#### [Task objective]
Copy the records from their start up to and including the line containing "Action: pos(1012,845)". Swap "thumbnail" for "preview image" and leave everything else unchanged.

'''

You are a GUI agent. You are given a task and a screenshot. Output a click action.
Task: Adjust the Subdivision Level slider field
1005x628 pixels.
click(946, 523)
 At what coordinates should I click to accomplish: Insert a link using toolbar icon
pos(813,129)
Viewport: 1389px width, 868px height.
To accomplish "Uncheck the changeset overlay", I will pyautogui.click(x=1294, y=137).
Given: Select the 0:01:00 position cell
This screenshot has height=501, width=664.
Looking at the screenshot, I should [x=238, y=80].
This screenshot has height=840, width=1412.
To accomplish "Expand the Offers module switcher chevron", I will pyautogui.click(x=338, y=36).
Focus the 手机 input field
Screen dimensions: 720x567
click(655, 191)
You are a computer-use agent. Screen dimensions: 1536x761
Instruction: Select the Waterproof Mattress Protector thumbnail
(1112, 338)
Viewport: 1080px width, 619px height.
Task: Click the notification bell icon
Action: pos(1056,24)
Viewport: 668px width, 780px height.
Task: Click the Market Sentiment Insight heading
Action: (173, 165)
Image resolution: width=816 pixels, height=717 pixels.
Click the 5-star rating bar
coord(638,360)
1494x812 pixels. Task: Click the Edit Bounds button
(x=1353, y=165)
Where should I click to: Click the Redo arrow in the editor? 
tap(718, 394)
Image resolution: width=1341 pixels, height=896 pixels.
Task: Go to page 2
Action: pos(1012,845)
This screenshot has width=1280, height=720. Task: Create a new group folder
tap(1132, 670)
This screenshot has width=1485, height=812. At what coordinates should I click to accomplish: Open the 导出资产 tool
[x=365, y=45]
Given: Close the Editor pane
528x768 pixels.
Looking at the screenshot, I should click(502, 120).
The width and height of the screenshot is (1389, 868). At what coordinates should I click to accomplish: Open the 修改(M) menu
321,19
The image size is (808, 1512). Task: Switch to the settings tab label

'''

#### [Reply]
You are a GUI agent. You are given a task and a screenshot. Output a click action.
Task: Adjust the Subdivision Level slider field
1005x628 pixels.
click(946, 523)
 At what coordinates should I click to accomplish: Insert a link using toolbar icon
pos(813,129)
Viewport: 1389px width, 868px height.
To accomplish "Uncheck the changeset overlay", I will pyautogui.click(x=1294, y=137).
Given: Select the 0:01:00 position cell
This screenshot has height=501, width=664.
Looking at the screenshot, I should [x=238, y=80].
This screenshot has height=840, width=1412.
To accomplish "Expand the Offers module switcher chevron", I will pyautogui.click(x=338, y=36).
Focus the 手机 input field
Screen dimensions: 720x567
click(655, 191)
You are a computer-use agent. Screen dimensions: 1536x761
Instruction: Select the Waterproof Mattress Protector preview image
(1112, 338)
Viewport: 1080px width, 619px height.
Task: Click the notification bell icon
Action: pos(1056,24)
Viewport: 668px width, 780px height.
Task: Click the Market Sentiment Insight heading
Action: (173, 165)
Image resolution: width=816 pixels, height=717 pixels.
Click the 5-star rating bar
coord(638,360)
1494x812 pixels. Task: Click the Edit Bounds button
(x=1353, y=165)
Where should I click to: Click the Redo arrow in the editor? 
tap(718, 394)
Image resolution: width=1341 pixels, height=896 pixels.
Task: Go to page 2
Action: pos(1012,845)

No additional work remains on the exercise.